Dose-dependent uptake of β-apo-13-carotenone into Caco-2 cells. Differentiated Caco-2 cells were incubated with serum-free medium containing 1, 2, 3, 4, or 5 μM of β-apo-13-carotenone at 37°C for 45 min. After incubation, the extracts from cells were analyzed using HPLC-DAD. The results shown represent an individual experiment and the points are the mean ± standard deviation of three or more wells. Furthermore, the data shown above have been confirmed with two independent experiments.

Fig. 13.

Structures of the metabolites in the metabolic pathway of β-apo-8′-carotenal in Caco-2 cells.
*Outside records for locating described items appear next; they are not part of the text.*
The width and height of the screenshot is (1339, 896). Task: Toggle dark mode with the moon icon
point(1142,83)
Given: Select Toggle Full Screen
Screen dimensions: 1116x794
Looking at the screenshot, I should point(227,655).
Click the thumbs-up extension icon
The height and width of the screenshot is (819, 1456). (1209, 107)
There was rapid uptake of β-apo-8′-carotenal into cells, and β-apo-8′-carotenal was largely converted to β-apo-8′-carotenoic acid. Several studies show that this apocarotenoic acid is a major metabolite present in the serum and tissues of animals fed β-apo-8ʹ-carotenal (38, 39). This metabolic conversion is similar to what is observed with retinal, which can be converted to retinol or RA. β-Apo-8′-carotenal was also converted to a minor metabolite that was identified as 5,6-epoxy-β-apo-8′-carotenol, which is analogous to the formation of epoxy metabolites of vitamin A in vivo (41, 42).

Fig. 14.

Structures of the metabolites in the metabolic pathway of β-apo-10′-carotenal in Caco-2 cells. There was rapid uptake of β-apo-10′-carotenal into cells, and β-apo-10′-carotenal was converted to a major metabolite that we identified as 5,6-epoxy-β-apo-10′-carotenol and a minor metabolite that is likely a dihydro-β-apo-10′-carotenol. Previous studies have suggested that β-apo-10′-carotenol, β-apo-10′-carotenoic acid, and β-apo-12′-carotenoic acid are detected in serum and tissues of animals given β-apo-10′-carotenal as the only source of provitamin A activity (39). However, in the present study, we did not detect any of these metabolites.